Friday, March 4, 2011

How Populations Evolve

How awesome was Charles Darwin?

So awesome. Like you wouldn't believe. He wrote the Origin of species. He proposed evolution in ways no one ever had before- generations upon generations of adaptation (Suck it, Lamark), using fossil and geological records (the church has nothing on this guy), and of course: the theory of natural selection.


What is natural selection?

Natural selection is the theory that those that have an advantage to life, such as a helpful mutation, will live, and thus will be able to pass this trait on to their offspring. Those that don't may or may not be less favorable for breeding, but if they are not because they do not possess this mutation, they will naturally die out or become less common.

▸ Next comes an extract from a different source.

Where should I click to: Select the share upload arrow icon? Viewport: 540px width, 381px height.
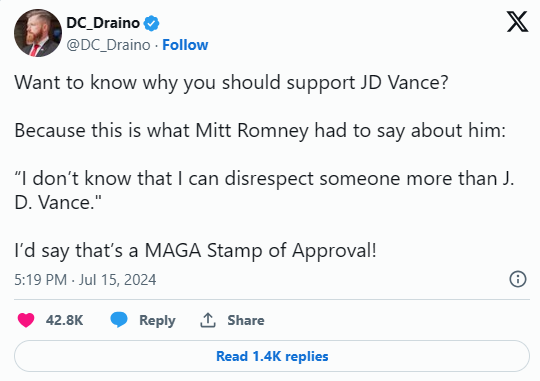pos(208,320)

What is the Hardy-Weinberg Equation?

p + q = 1

p^2  + 2pq + q^2 = 1

p = homozygous dominant
q = homozygous recessive
pq = heterozygous

The Facts:
-The Hardy-Weinberg equilibrium is the state in which evolution is static and the gene pool remains constant unless other factors are at work
-The Hardy-Weinberg equation only works if the population involved has 5 very specific criteria:
-1. Very large population
-2. No gene flow between populations
-3. No mutations
-4. Random Mating
-5. No natural selection
-A genetic drift is a change in the gene pool of a population due to chance, the smaller the population, the more impact the genetic drift will have
-The bottleneck effect refers to when a population is reduced down to very little, leaving only those that were most frequent, unless they had a trait that allowed them to survive the near-extinction
-The founder effect refers to when a few individuals colonize an island or new habitat and genetic drift takes place.

Some Key Terms:
-Adaptations: Inherited traits that enhance an organism's ability to live.
-Extinction: An irrevocable loss of species
-Fossil record: The sequence in which fossils appear in sedimentary rocks
-Strata: Layers
-Homology: Similarity in characteristics that results from a common ancestry
-Vestigial organs: Structures that are of marginal or perhaps no importance to the organism
-Mutation: A change in the nucleotide sequence
-Heterozygote advantage: Heterozygous organisms having greater reproductive success than homozygous
-Fitness: the contribution an individual makes to the gene pool of the next generation relative to that of others
-Sexual dimorphism: The secondary sexual characteristics that differ in males and females


Diagram:

Here you can see different colored marbles. Imagine the marbles are different species. In an event of mass death within this species, the most common (or most advantageous) will survive, albeit only a few of them. But we find in the next generation, there are only those genetically similar to those that survived, deteriorating the gene pool.






Summary:

This chapter was about the awesomeness of Darwin. Maybe not completely about him at all times, but it ties back to him a lot. First it talks about natural selection, which is just the process of the most desirable traits living on, and thus making for speedy evolution. It touches on how many animals probably had a common ancestor at one point, seeing as we have homologous structures to many of them. Although wings are a question, since they evolved in separate species in a different way. Then it talks about the Hardy-Weinberg equation, which is commonly used to gauge evolution in a population, since it rarely meets all the requirements.
It goes on to talk about sexual selection in animals, with sexual dimorphism and sexual selection. This means that the most genetically appealing (in a sense) will most likely attract mates.